● **TASK DIRECTIONS**: Repeat the entries below exactly and in full.

● **DATASET ENTRIES**:
-=-=-=-=-
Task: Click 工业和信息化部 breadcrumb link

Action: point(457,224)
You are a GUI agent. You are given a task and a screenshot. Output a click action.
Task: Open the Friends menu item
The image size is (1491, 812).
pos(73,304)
-=-=-=-=-
● **ANSWER BOX**:
Task: Click 工业和信息化部 breadcrumb link

Action: point(457,224)
You are a GUI agent. You are given a task and a screenshot. Output a click action.
Task: Open the Friends menu item
The image size is (1491, 812).
pos(73,304)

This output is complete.